Record list >>
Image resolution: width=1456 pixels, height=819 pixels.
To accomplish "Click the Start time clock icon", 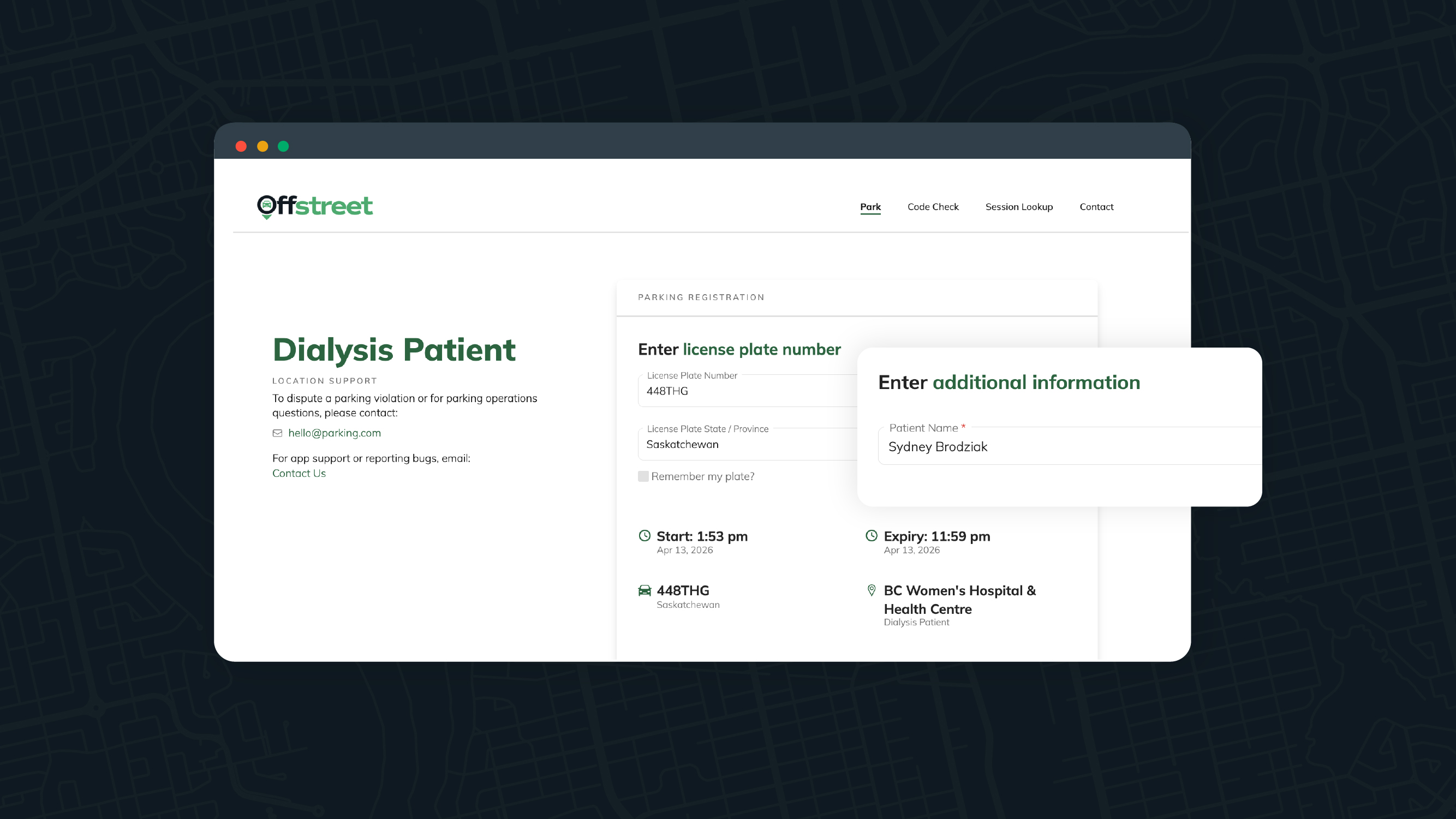I will coord(645,535).
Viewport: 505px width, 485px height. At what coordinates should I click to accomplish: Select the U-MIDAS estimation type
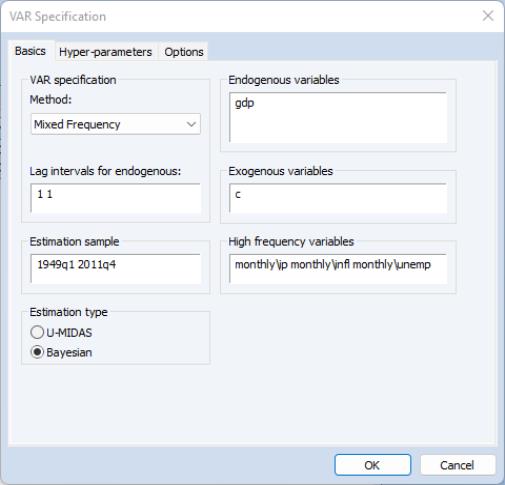(x=37, y=332)
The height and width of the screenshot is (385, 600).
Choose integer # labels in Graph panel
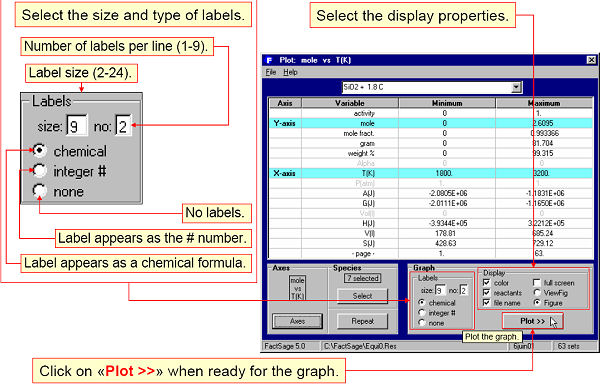422,313
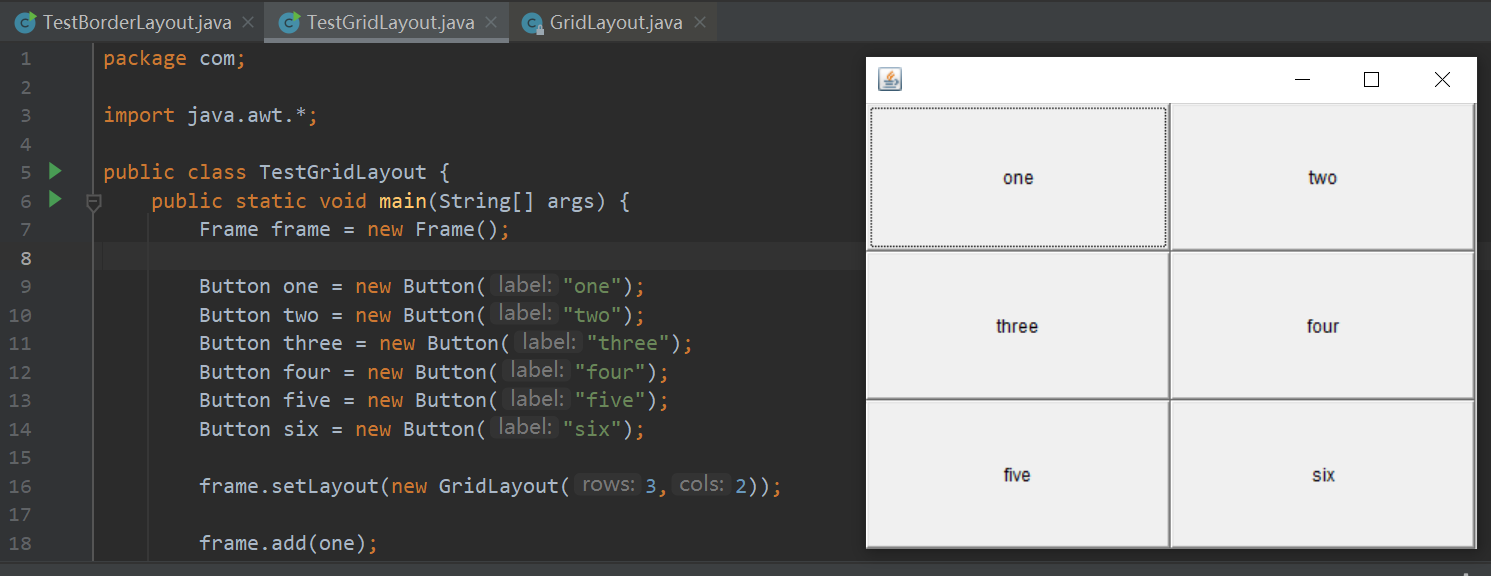Click the Java coffee cup window icon
The height and width of the screenshot is (576, 1491).
[889, 80]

Task goal >>
Please copy the entries word for word, starting at the line that contains "The height and width of the screenshot is (385, 600)." and ending at the final line of the entries. Leave the pictures out of your copy.

Exercise result >>
The height and width of the screenshot is (385, 600).
Choose integer # labels in Graph panel
422,313
Click the Java coffee cup window icon
The height and width of the screenshot is (576, 1491).
[889, 80]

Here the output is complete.